[Saved entries]
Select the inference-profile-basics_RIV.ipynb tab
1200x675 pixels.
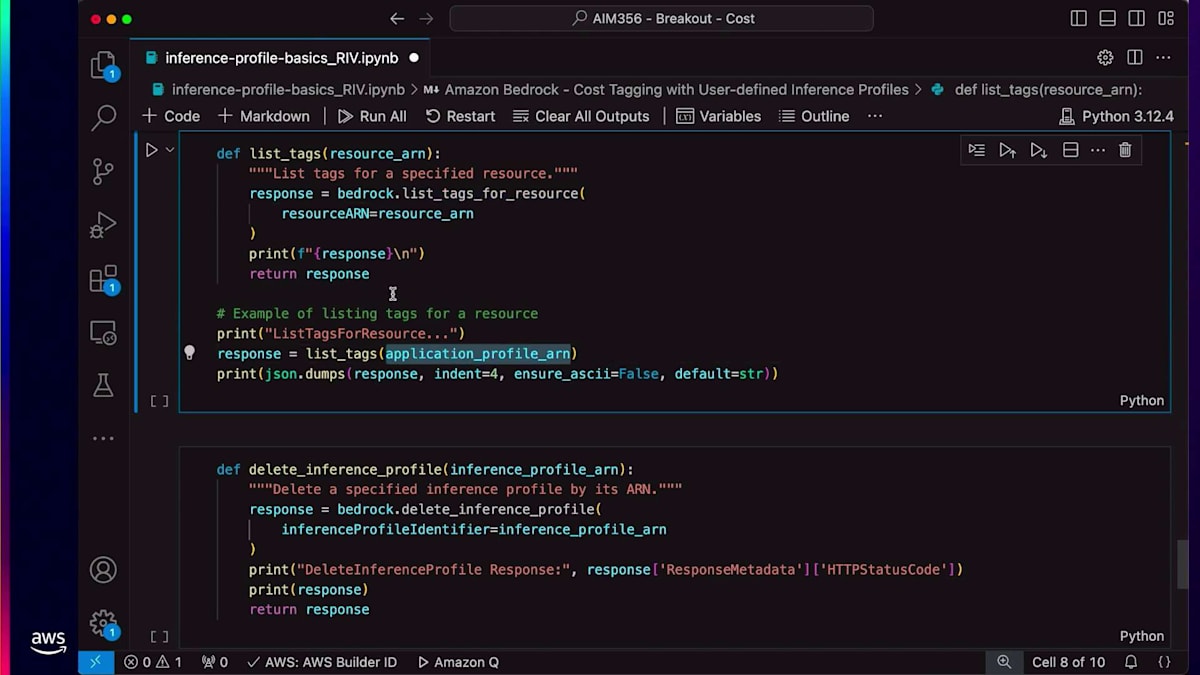280,58
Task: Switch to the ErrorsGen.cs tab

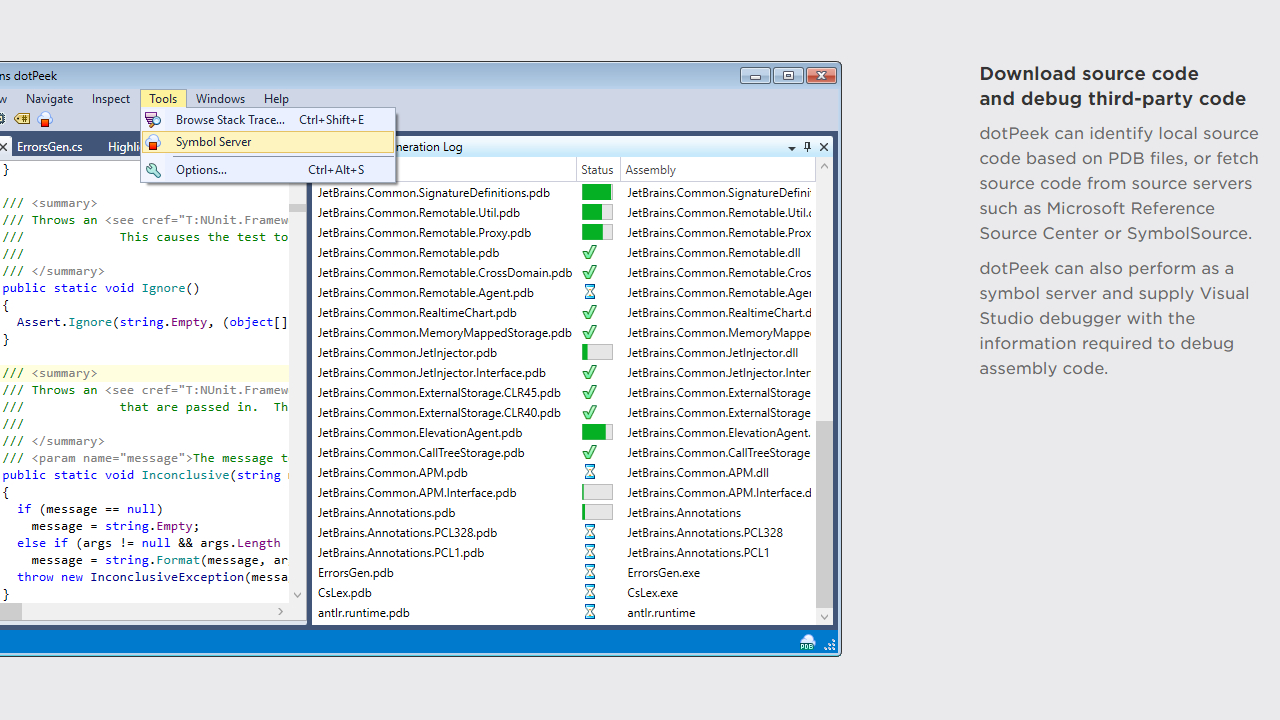Action: click(50, 147)
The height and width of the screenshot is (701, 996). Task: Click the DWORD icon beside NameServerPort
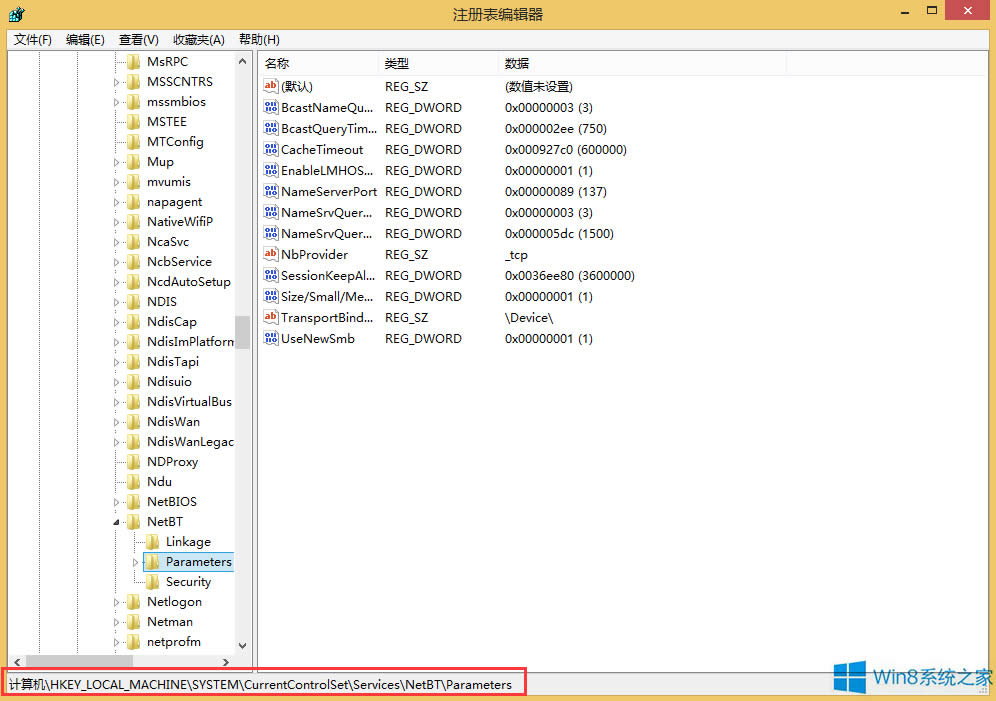271,191
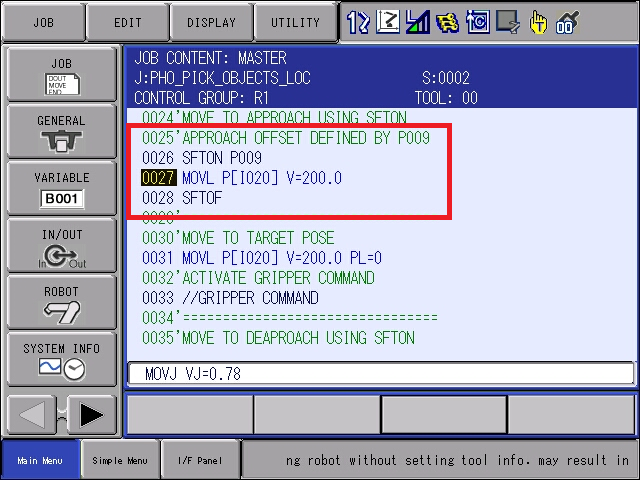Open the UTILITY menu
The width and height of the screenshot is (640, 480).
pos(296,22)
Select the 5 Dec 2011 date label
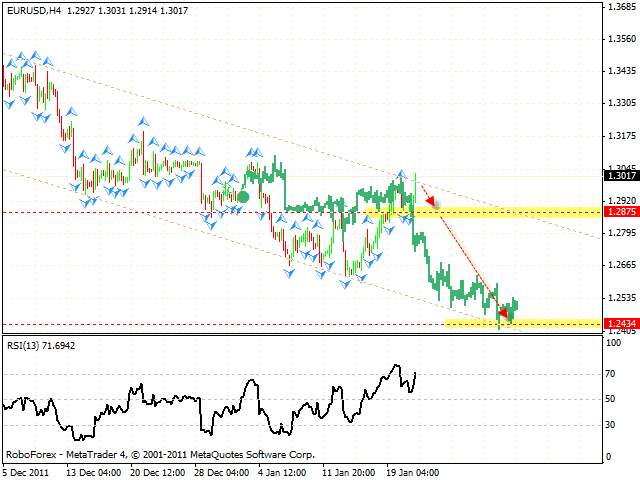 [23, 472]
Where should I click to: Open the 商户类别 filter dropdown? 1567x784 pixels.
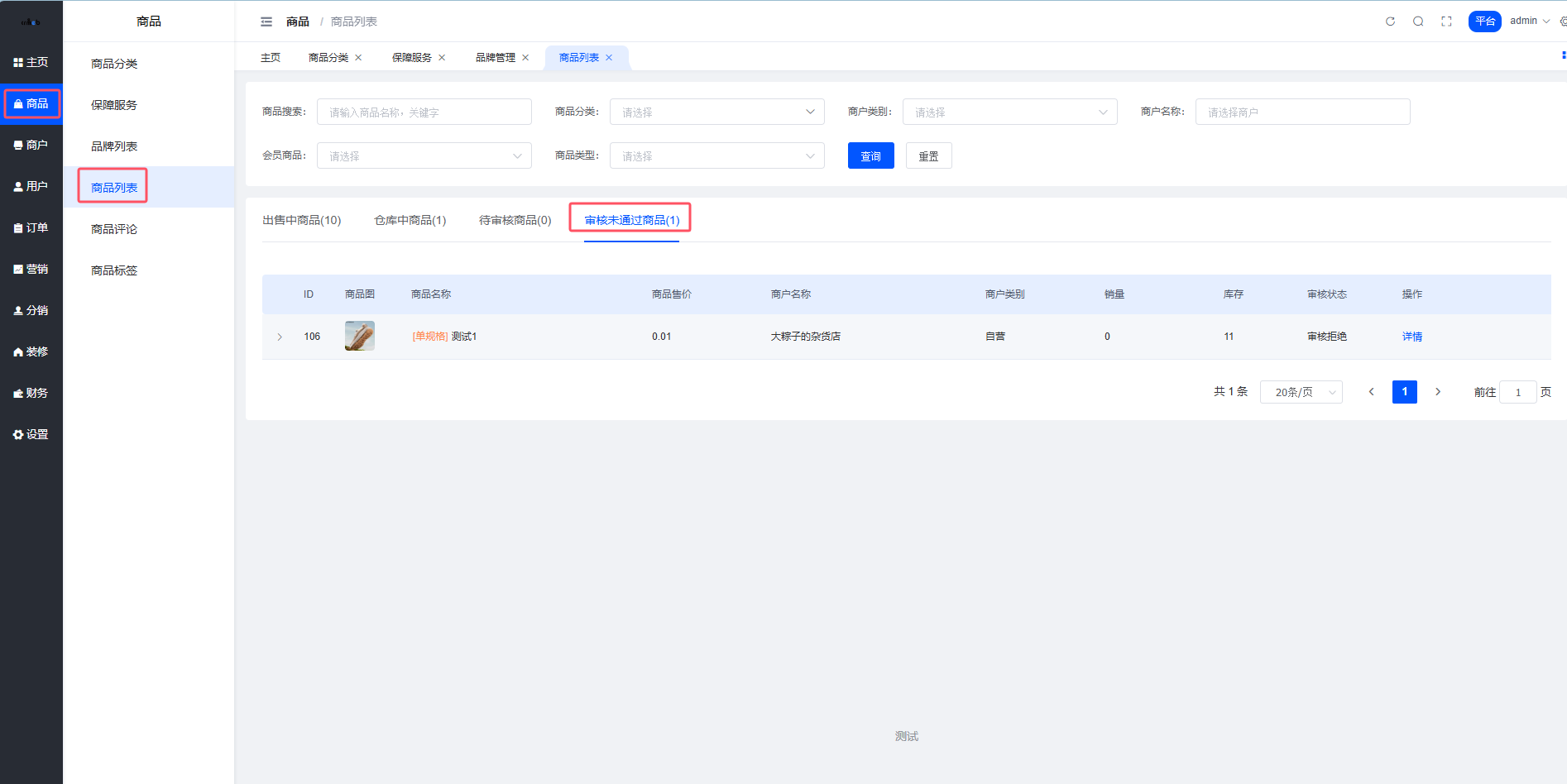click(x=1009, y=112)
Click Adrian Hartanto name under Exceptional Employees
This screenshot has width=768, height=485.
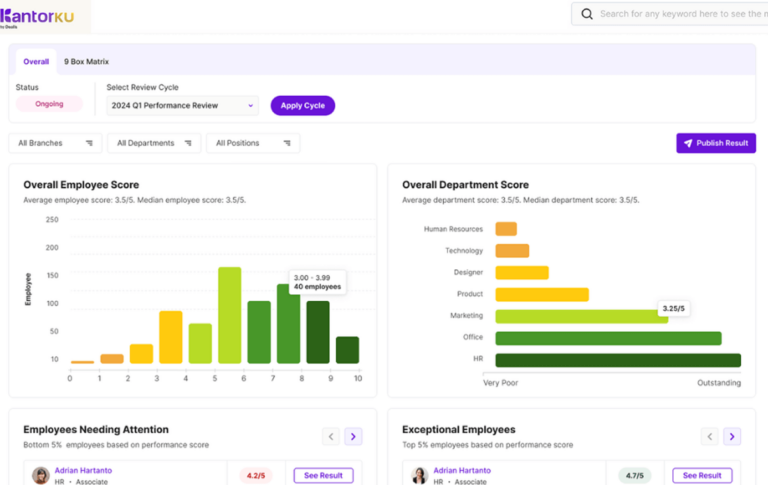click(462, 470)
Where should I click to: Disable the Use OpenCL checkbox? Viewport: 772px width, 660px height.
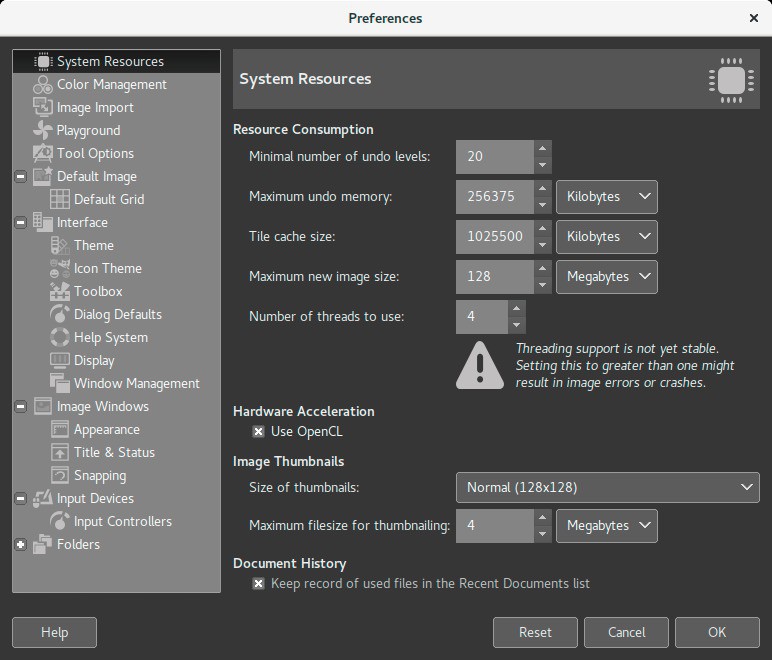tap(258, 432)
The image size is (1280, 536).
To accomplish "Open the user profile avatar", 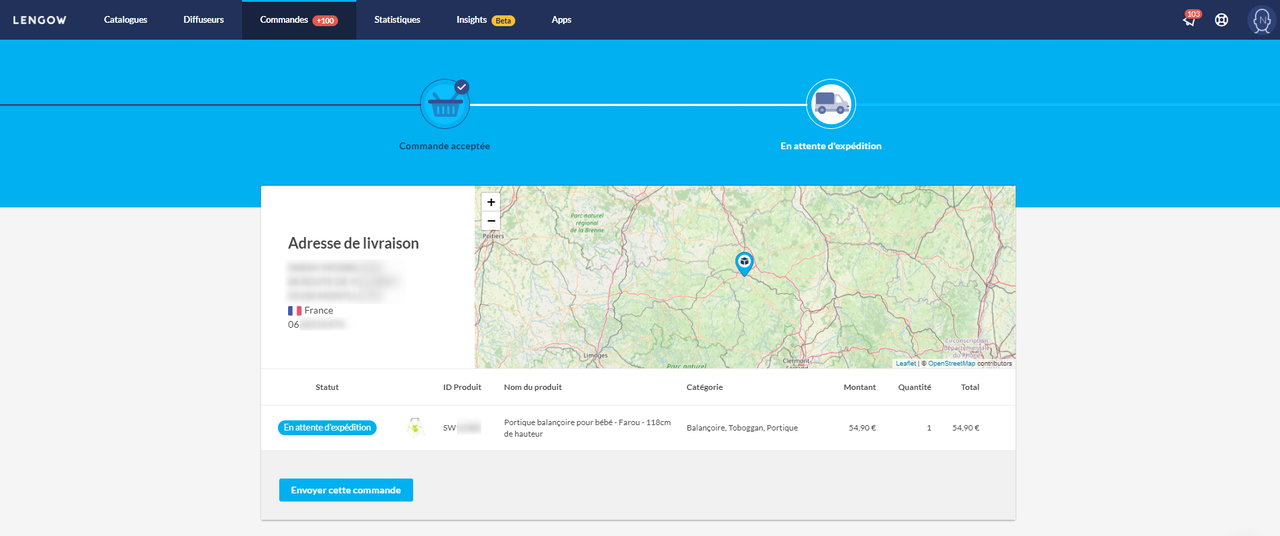I will tap(1261, 20).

-- PROMPT --
Which part of the entries opens with the line containing "The height and" and closes with the line containing "The image size is (1280, 536)."? Output that part exactly, ends included, pictures excluded.

-- YOUR RESPONSE --
The height and width of the screenshot is (701, 996). Task: Click the DWORD icon beside NameServerPort
271,191
Open the UTILITY menu
The width and height of the screenshot is (640, 480).
pos(296,22)
Select the 5 Dec 2011 date label
 [23, 472]
Where should I click to: Open the 商户类别 filter dropdown? 1567x784 pixels.
click(x=1009, y=112)
Click Adrian Hartanto name under Exceptional Employees
This screenshot has width=768, height=485.
click(462, 470)
Where should I click to: Disable the Use OpenCL checkbox? Viewport: 772px width, 660px height.
tap(258, 432)
The image size is (1280, 536).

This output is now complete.